====== EXTRAIT CITÉ

Bien, alors, c’est donc la fin. Je voudrais d’abord remercier Christine Dura Tea pour nous avoir permis de nous retrouver. Je ne suis pas dans le secret des responsables, mais je pense que ça a quand même dû être un sérieux travail de changer en cours de route, de quitter Quito pour un si bel endroit. Quito n’était pas mal non plus! Donc merci pour tout ce travail que j’imagine. Et cet endroit, vraiment, vraiment très bien.

 

Deuxièmement, je me demande pourquoi j’ai comme une sorte de poids sur l’estomac. Alors j’ai demandé : Mais l’année dernière, au séminaire d’été, là, qui avait fait les conclusions ? Et personne ne se souvenait. Alors Pierre Christophe m’a dit:” Mais il n’y en a pas eu. J’ai arrêté tout comme ça”. J’ai dit, “T’as pas eu tort.”

 

Comment remplacer un homme mort dont c’était le rôle de faire les conclusions ?  Mon cher Omar, c’est toi qui m’as appelé pour dire : “Bernard, est-ce que tu serais d’accord pour faire les conclusions ?

 

Mais il vient de les faire, les conclusions !

 

Alors, qu’est-ce que je vais raconter ? Écoutez, je ne vais pas me défiler maintenant. Je vais essayer de vous dire deux, trois choses auxquelles j’ai pensé.

============
====== DONNÉES FOURNIES

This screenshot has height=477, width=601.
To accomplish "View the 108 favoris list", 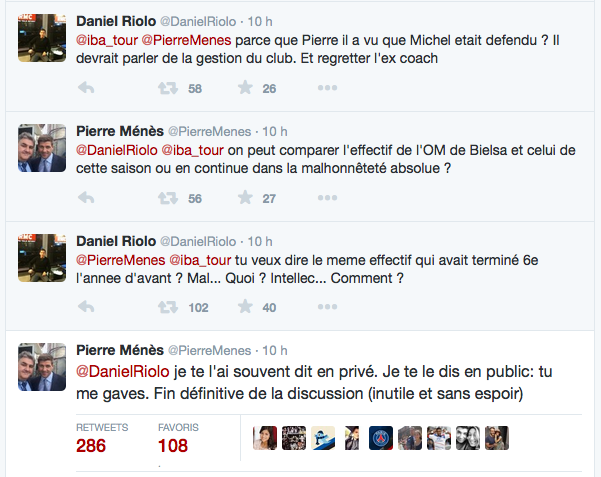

============

[SÉRIE D'EXERCICES]:
1. Reproduisez fidèlement le passage de l'extrait cité qui commence à « Mais il vient » et se termine à « auxquelles j’ai pensé. ».
2. Relevez tous les noms et prénoms de personnes mentionnés dans l'extrait cité.
3. Répondez brièvement à ces questions d'après l'extrait cité.
(a) Quelle ville a-t-on quittée pour se retrouver dans le lieu actuel ?
(b) D'après Pierre Christophe, y a-t-il eu des conclusions au séminaire d'été de l'année dernière ?
(c) Qui a appelé Bernard pour lui proposer de faire les conclusions ?

[EXERCICE CORRIGÉ]:
1.
Mais il vient de les faire, les conclusions !

 

Alors, qu’est-ce que je vais raconter ? Écoutez, je ne vais pas me défiler maintenant. Je vais essayer de vous dire deux, trois choses auxquelles j’ai pensé.

2.
Christine Dura Tea
Pierre Christophe
Omar
Bernard

3.
(a) Quito.
(b) Non, il n'y en a pas eu.
(c) Omar.